If they really wanted to make memory-safe C happen, there are already SoftBound+CETS [1] and SAFECode [2] and other approaches. Rewriting all of the C libraries is just not a viable solution.

[1] http://www.cs.rutgers.edu/~santosh.nagarakatte/softbound/

[2] http://sva.cs.illinois.edu/index.html


Yeah, apparently the Tor project considered those first but they weren't able to compile Firefox [1]. And they seem to be abandonware at this point. I didn't immediately find any indication of their performance costs.

[1] https://blog.torproject.org/blog/tor-browser-55a4-hardened-r...


Worse than the performance impact is the problem that AddressSanitizer was designed to be a debugging tool and not to mitigate exploits in production.

http://seclists.org/oss-sec/2016/q1/363


I see. Interesting that the Tor project and others had the same idea though. I wonder how feasible it would be to derive an "AddressHardener" from the AddressSanitizer.


These all can, they just choose not to bother.


miTLS is a stack written in annotated F# and definitely a promising step in that direction https://github.com/mitls Unfortunately it doesn't offer a C-compatible ABI as far as I know, so not usable by native code applications.


Sure it is usable by native code. F* also has AOT compilers to native code.


F star compiles to Ocaml or F#. Here's the page on integrating Ocaml and C:

http://caml.inria.fr/pub/docs/manual-ocaml/intfc.html

I'm not sure at a glance how easy it will be to use F star programs in C applications via Ocaml. We'd be better off if there was a compiler from F star to annotated/safe C, Ada/SPARK, or Rust. All of these can integrate more easily into the legacy apps.


Are you volunteering? Good luck and be sure not to repeat the various vulnerabilities that weren't related to memory safety.

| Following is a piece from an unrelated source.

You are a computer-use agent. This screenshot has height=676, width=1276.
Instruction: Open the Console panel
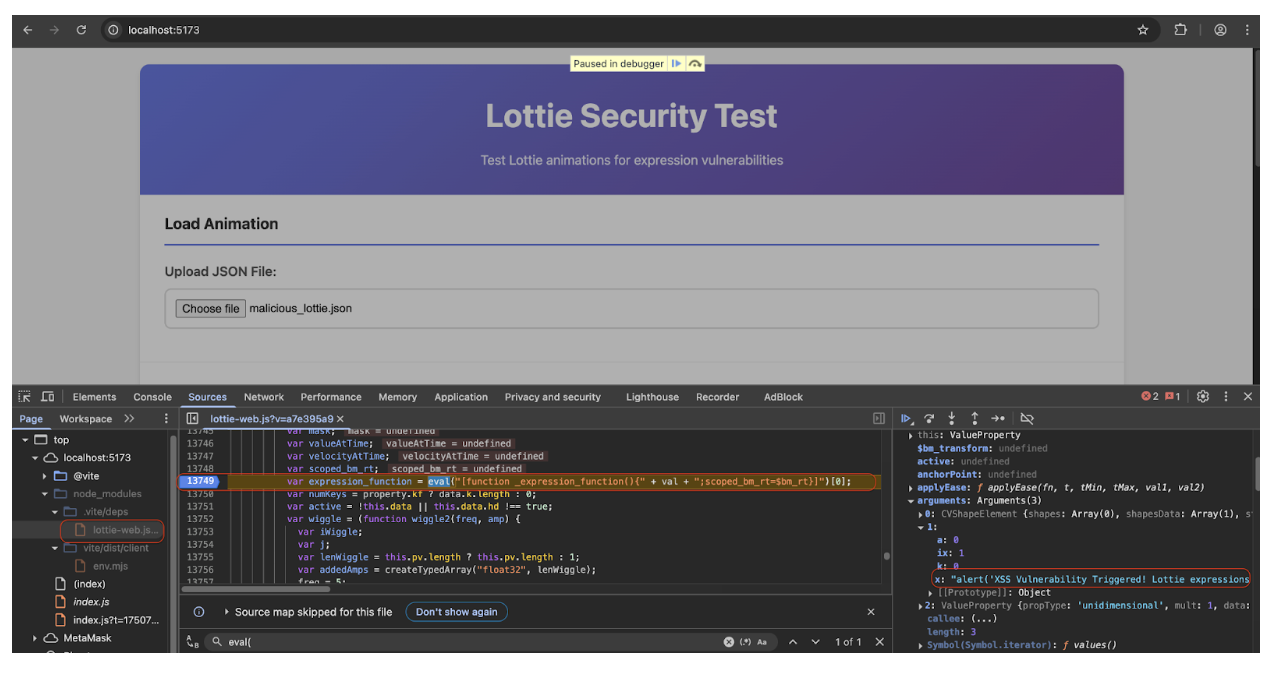pyautogui.click(x=151, y=396)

I am not volunteering because while being fluent in C, I am not very knowledgeable in the realm of crypto. I'd be stupid to do otherwise. I can still point out that there is a big need for such a project.

This is a piece of software that is so core to our computer ecosystem that I am sure plenty of companies would contribute financially and with developer time. Heck, if this couldn't get enough funding for at least 5 fulltime devs plus external audits then we're in a sad state of an ecosystem. IMHO this actually should receive public funding. It would be more useful than many other things that get public funds.


[flagged]


Sigh. Please improve your reading comprehension. I didn't "shit on the LibreSSL developers". Anyways, you sound not like someone one can have a sensible conversation with. So I wont be replying further.


Don't worry, the rest of us get it.


Okay, let's have a sensible conversation about your completely idle suggestion to create a new library in some other language, that would have to maintain compatibility with the OpenSSL API otherwise no one will use it, or rewrite everything that currently uses OpenSSL.

To me your "LibreSSL is no such thing" came across as dismissing the efforts of LibreSSL, even though it's not vunerable to this latest one, because it doesn't use Erlang.


http://marc.info/?l=libressl&m=147490843900748&w=2

    Just a quick note that LibreSSL is not impacted by either  
    of the issues mentioned in the latest OpenSSL security 
    advisory - both of the issues exist in code that was 
    added to OpenSSL in the last release, which is not 
    present in LibreSSL.


TL;DR from the lead developer Rich Salz, on Twitter:

openssl 1.1.0a had a use-after-free bug in its fix. :( 1.0.2 had a crash in its fix. :( please update.

https://twitter.com/RichSalz/status/780383148236541953


"woops". Good they caught it fast. Interesting it was from fuzzing rather than direct inspection.